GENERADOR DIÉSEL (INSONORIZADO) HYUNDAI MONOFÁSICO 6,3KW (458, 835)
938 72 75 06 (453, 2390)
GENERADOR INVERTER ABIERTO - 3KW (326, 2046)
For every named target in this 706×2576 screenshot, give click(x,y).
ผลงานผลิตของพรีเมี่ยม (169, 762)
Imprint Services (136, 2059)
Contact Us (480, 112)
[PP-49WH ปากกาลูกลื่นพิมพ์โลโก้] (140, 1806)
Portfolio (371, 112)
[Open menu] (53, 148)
================================
**ABOUT THIS TASK**
All of the material must appear again, exactly as given.

**WRITTEN ANSWER**
GENERADOR DIÉSEL (INSONORIZADO) HYUNDAI MONOFÁSICO 6,3KW (458, 835)
938 72 75 06 (453, 2390)
GENERADOR INVERTER ABIERTO - 3KW (326, 2046)
For every named target in this 706×2576 screenshot, give click(x,y).
ผลงานผลิตของพรีเมี่ยม (169, 762)
Imprint Services (136, 2059)
Contact Us (480, 112)
[PP-49WH ปากกาลูกลื่นพิมพ์โลโก้] (140, 1806)
Portfolio (371, 112)
[Open menu] (53, 148)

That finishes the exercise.